-------- Données source

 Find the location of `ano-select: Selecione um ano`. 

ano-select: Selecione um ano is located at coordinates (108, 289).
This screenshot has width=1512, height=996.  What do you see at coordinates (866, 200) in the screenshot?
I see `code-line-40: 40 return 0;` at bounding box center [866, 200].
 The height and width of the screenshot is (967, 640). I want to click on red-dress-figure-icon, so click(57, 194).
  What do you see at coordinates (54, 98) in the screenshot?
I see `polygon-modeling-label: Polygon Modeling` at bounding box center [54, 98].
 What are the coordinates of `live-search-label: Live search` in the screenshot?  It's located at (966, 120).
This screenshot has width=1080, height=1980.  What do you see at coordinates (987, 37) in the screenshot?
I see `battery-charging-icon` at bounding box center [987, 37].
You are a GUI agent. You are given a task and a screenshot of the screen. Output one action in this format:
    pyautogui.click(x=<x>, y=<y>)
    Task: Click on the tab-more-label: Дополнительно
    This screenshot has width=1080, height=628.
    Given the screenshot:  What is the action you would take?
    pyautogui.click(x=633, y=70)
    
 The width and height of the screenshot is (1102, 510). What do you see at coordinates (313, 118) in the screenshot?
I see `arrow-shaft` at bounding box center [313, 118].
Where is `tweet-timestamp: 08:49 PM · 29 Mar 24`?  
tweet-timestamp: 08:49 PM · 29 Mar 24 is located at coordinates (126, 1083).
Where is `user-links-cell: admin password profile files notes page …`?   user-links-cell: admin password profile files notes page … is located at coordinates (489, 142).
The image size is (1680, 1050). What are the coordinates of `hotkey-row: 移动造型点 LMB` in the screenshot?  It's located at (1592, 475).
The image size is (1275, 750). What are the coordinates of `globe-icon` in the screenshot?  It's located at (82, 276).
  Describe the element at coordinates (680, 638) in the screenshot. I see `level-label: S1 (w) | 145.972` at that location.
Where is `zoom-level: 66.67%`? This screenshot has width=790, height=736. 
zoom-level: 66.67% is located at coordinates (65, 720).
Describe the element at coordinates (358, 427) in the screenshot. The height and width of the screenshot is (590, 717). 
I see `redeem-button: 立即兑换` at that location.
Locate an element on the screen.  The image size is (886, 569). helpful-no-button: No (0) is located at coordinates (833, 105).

----------------

■ **Consigne**
Recopiez toutes les données ci-dessus en mettant « Locate » à la place de « Where is ». Ne changez rien d'autre.

■ **Zone de réponse**
 Find the location of `ano-select: Selecione um ano`. 

ano-select: Selecione um ano is located at coordinates (108, 289).
This screenshot has width=1512, height=996.  What do you see at coordinates (866, 200) in the screenshot?
I see `code-line-40: 40 return 0;` at bounding box center [866, 200].
 The height and width of the screenshot is (967, 640). I want to click on red-dress-figure-icon, so click(57, 194).
  What do you see at coordinates (54, 98) in the screenshot?
I see `polygon-modeling-label: Polygon Modeling` at bounding box center [54, 98].
 What are the coordinates of `live-search-label: Live search` in the screenshot?  It's located at (966, 120).
This screenshot has width=1080, height=1980.  What do you see at coordinates (987, 37) in the screenshot?
I see `battery-charging-icon` at bounding box center [987, 37].
You are a GUI agent. You are given a task and a screenshot of the screen. Output one action in this format:
    pyautogui.click(x=<x>, y=<y>)
    Task: Click on the tab-more-label: Дополнительно
    This screenshot has width=1080, height=628.
    Given the screenshot:  What is the action you would take?
    pyautogui.click(x=633, y=70)
    
 The width and height of the screenshot is (1102, 510). What do you see at coordinates (313, 118) in the screenshot?
I see `arrow-shaft` at bounding box center [313, 118].
Locate `tweet-timestamp: 08:49 PM · 29 Mar 24`?  
tweet-timestamp: 08:49 PM · 29 Mar 24 is located at coordinates (126, 1083).
Locate `user-links-cell: admin password profile files notes page …`?   user-links-cell: admin password profile files notes page … is located at coordinates (489, 142).
The image size is (1680, 1050). What are the coordinates of `hotkey-row: 移动造型点 LMB` in the screenshot?  It's located at (1592, 475).
The image size is (1275, 750). What are the coordinates of `globe-icon` in the screenshot?  It's located at (82, 276).
  Describe the element at coordinates (680, 638) in the screenshot. I see `level-label: S1 (w) | 145.972` at that location.
Locate `zoom-level: 66.67%`? This screenshot has width=790, height=736. 
zoom-level: 66.67% is located at coordinates (65, 720).
Describe the element at coordinates (358, 427) in the screenshot. The height and width of the screenshot is (590, 717). 
I see `redeem-button: 立即兑换` at that location.
Locate an element on the screen.  The image size is (886, 569). helpful-no-button: No (0) is located at coordinates (833, 105).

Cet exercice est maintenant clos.